§ Extrait du texte:
Les féminismes autochtones : Une réaction au féminisme hégémonique blanc

Les féminismes autochtones ne sont étudiés que depuis peu. Ce sont des courants théoriques qui ont émergé dans les dernières décennies seulement. La question du sexisme au sein des populations autochtones émerge à peine. On voit alors de plus en plus de femmes autochtones se revendiquer féministes, et ce, non sans controverse. En effet, les féminismes autochtones peuvent être considérés comme étant non, ou même, anti-autochtones et comme s’appropriant certaines attitudes coloniales. Il sera alors discuté de la pertinence des féminismes autochtones et de leur apport dans la création de rapports sociaux plus égalitaires au sein des communautés, mais aussi dans une perspective plus nationale, voire globale. Ces féminismes doivent être considérés dans le courant féministe dominant afin que soient réellement comprises les réalités de toutes les femmes.

§ Consigne: Dans l'extrait sur les féminismes autochtones, relevez toutes les échelles auxquelles sera discuté l'apport de ces féminismes à la création de rapports sociaux plus égalitaires.

§ Données fournies:
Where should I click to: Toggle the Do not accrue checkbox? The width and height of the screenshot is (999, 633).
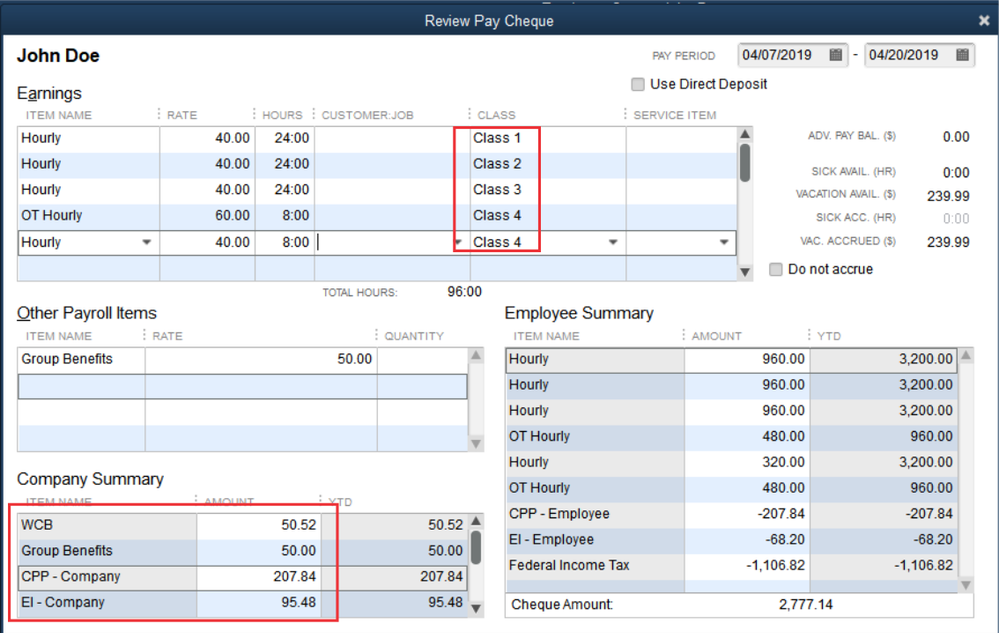point(776,270)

§ Corrigé:
- au sein des communautés
- dans une perspective plus nationale
- dans une perspective globale